----- Extrait fourni -----

À Pontarlier, la capitulation du 8 mai 1945 n’a pas fait grand bruit dans les journaux de l’époque, certains n’étant pas encore relancé après le contrôle par le régime allemand. La capitale du Haut-Doubs conserve beaucoup plus de souvenirs de sa libération, quelques mois plus tôt, le 5 septembre 1944. « C’était la foule dans la Grande Rue. Tout le monde se parlait, tout le monde avait le sourire. Une multitude de drapeaux apparaît aux fenêtres » (Madeleine Maugain, 20 ans, archives municipales). Des jours de festivités sans oublier le début de l’épuration sauvage, où des femmes ayant fréquenté des Allemands sont tondues et montrées à la vue de tous. « […] Le travail fini, on lui fait une croix gammée sur chaque joue, elle baisse la tête. On soulève le fauteuil pour que beaucoup de personnes la voient, les insultes fusent. Je suis atterrée et choquée […] » (Andrée Boucher, 11 ans, archives municipales).
Le Haut-Doubs, bousculé par l’arrestation du Maréchal Pétain
Au printemps 1945, le Haut-Doubs est davantage marqué par une autre nouvelle, survenue quelques jours plus tôt : l’arrestation du Maréchal Pétain le 26 avril 1945, au poste de frontière entre Jougne et Vallorbe. « L’arrestation n’était pas souhaitée mais quand il se rend, tout est mis en œuvre pour éviter un attentat ou une attaque contre lui. Ça fait beaucoup de bruit sur le territoire et les forces de l’ordre ont peur d’une attaque contre lui ou d’un attentat. Beaucoup de témoins de l’époque disent « on n’a rien vu », tant la sécurité était renforcée », poursuit Daniel Pinard. L’intéressé a travaillé avec un groupe d’élèves sur cette arrestation. Leurs recherches seront projetées symboliquement sur les murs de la gare des Hôpitaux-Vieux, à 19h précise. Le lieu et l’heure où le Maréchal Pétain a officiellement été arrêté.
Aujourd’hui, pour le 80e anniversaire de la victoire du 8 mai 1945, la Ville de Pontarlier a mis en place un programme riche pour se souvenir. Un autre temps fort original des commémorations du 80e anniversaire de la Libération qui se déroulent entre 2024 et 2025 a été marqué par l’exposition sur le général Charles De Gaulle et la Suisse. Dans la chapelle des Annonciades, du 26 avril au 12 mai, l’exposition a retracé une histoire peu connue (voir pages locales, édition du Haut-Doubs), mettant en avant des liens entre la Suisse et la vie politique et intime de Charles de Gaulle, tout au long de son existence. La petite-fille du général, Anne de Laroullière, a répondu présent. « Il y a un homme par siècle. Je pense que mon grand-père est celui du XXe siècle ».

-----

**Activité 1**: D'après l'extrait, à quelle date Pontarlier a-t-elle été libérée ?
**Activité 2**: Reproduisez le passage de l'extrait qui s'ouvre sur les mots contenant « Le Haut-Doubs, bousculé » et se referme sur « officiellement été arrêté. ».
Les enregistrements n'ont aucun rapport avec l'extrait.

----- Extraits de données -----

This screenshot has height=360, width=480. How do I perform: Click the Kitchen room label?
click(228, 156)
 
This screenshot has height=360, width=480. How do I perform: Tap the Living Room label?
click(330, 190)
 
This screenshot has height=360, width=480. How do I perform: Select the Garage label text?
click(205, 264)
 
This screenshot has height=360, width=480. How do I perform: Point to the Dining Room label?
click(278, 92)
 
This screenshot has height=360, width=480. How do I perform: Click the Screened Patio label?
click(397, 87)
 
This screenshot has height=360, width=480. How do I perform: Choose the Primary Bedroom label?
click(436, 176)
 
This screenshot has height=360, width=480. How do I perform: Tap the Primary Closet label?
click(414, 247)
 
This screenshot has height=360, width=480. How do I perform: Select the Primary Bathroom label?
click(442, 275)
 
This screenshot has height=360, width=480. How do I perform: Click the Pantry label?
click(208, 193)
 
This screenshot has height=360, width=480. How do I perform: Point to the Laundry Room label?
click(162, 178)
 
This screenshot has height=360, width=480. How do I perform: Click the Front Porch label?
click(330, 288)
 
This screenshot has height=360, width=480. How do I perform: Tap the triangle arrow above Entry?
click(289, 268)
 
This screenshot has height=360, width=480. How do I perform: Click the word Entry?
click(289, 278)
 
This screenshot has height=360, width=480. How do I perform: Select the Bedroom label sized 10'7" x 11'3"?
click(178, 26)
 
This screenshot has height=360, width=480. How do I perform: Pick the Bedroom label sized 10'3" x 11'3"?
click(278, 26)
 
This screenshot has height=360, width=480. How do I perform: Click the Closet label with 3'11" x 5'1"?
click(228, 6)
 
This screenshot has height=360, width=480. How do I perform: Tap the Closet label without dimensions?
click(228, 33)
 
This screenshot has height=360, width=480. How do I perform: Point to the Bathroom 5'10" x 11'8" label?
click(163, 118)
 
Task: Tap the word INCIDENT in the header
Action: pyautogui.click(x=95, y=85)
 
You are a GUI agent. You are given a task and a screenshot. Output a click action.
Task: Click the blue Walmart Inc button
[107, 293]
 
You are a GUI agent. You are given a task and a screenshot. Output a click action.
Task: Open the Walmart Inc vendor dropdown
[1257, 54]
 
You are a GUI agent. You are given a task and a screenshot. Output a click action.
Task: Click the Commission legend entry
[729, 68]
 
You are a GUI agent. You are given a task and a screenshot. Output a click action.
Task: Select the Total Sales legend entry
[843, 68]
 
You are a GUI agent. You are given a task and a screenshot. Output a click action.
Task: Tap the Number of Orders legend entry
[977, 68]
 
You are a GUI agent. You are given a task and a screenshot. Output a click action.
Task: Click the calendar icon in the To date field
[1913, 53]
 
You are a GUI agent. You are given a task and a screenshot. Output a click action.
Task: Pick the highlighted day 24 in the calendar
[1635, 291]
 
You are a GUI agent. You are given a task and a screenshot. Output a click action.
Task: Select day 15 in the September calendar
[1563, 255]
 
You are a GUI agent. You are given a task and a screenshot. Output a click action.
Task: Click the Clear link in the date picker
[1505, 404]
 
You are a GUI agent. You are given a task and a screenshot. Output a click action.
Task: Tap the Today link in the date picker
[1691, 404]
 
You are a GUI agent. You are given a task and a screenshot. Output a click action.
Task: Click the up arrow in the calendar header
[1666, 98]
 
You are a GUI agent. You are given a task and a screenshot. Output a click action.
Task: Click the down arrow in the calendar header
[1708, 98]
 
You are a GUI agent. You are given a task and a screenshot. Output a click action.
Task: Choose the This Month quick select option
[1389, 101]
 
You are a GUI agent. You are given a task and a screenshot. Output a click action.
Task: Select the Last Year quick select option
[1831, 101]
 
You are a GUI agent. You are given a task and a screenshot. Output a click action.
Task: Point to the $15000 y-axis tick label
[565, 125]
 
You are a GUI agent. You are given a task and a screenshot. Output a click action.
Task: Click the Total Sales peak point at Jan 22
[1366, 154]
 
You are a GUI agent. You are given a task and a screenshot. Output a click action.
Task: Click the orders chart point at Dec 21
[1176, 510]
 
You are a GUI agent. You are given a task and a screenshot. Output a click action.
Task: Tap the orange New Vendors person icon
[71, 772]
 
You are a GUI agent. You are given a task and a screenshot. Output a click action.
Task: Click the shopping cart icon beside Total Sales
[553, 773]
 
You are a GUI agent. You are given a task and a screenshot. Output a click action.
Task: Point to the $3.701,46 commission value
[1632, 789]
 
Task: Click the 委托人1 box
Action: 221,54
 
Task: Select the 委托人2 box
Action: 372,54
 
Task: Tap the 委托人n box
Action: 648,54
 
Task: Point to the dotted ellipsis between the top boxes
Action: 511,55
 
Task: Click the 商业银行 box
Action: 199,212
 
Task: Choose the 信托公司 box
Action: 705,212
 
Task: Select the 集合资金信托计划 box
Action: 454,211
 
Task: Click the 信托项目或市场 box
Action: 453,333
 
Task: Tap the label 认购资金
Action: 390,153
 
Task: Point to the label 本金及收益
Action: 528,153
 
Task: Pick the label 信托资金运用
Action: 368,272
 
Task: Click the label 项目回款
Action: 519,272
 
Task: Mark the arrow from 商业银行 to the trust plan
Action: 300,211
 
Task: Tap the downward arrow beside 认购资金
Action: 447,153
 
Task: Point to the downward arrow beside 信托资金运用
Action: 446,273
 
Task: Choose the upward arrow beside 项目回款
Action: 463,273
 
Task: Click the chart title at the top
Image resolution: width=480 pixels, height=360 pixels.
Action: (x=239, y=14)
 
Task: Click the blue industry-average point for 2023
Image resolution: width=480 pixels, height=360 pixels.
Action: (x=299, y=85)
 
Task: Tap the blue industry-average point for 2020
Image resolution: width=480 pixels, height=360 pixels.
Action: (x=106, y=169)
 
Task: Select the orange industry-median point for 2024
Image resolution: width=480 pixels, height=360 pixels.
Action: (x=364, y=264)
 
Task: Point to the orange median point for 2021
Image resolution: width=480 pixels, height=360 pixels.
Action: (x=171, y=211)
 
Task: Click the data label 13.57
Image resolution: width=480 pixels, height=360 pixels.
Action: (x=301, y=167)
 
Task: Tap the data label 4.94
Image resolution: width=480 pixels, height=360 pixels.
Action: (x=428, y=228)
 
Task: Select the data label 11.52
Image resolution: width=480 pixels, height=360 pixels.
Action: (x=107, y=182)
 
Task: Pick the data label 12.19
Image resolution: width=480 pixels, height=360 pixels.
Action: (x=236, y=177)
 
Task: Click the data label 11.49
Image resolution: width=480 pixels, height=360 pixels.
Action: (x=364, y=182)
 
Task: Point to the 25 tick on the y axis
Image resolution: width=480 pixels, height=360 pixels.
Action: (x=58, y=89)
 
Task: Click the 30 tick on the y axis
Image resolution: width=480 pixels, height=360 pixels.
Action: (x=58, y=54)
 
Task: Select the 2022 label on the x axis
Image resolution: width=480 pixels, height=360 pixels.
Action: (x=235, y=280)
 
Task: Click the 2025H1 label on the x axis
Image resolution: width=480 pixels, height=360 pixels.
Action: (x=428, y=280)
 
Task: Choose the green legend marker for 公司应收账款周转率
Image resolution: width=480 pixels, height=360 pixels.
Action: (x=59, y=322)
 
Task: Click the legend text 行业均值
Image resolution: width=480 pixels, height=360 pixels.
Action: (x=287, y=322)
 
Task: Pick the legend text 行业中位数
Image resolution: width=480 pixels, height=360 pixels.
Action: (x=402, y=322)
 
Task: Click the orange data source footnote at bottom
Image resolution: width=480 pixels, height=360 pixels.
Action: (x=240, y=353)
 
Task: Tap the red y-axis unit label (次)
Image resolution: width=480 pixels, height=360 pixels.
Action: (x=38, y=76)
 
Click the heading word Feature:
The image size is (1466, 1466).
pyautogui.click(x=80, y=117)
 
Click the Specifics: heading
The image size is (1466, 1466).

-----

**Corrigé de l'exercice 1**: Le 5 septembre 1944.

**Corrigé de l'exercice 2**:
Le Haut-Doubs, bousculé par l’arrestation du Maréchal Pétain
Au printemps 1945, le Haut-Doubs est davantage marqué par une autre nouvelle, survenue quelques jours plus tôt : l’arrestation du Maréchal Pétain le 26 avril 1945, au poste de frontière entre Jougne et Vallorbe. « L’arrestation n’était pas souhaitée mais quand il se rend, tout est mis en œuvre pour éviter un attentat ou une attaque contre lui. Ça fait beaucoup de bruit sur le territoire et les forces de l’ordre ont peur d’une attaque contre lui ou d’un attentat. Beaucoup de témoins de l’époque disent « on n’a rien vu », tant la sécurité était renforcée », poursuit Daniel Pinard. L’intéressé a travaillé avec un groupe d’élèves sur cette arrestation. Leurs recherches seront projetées symboliquement sur les murs de la gare des Hôpitaux-Vieux, à 19h précise. Le lieu et l’heure où le Maréchal Pétain a officiellement été arrêté.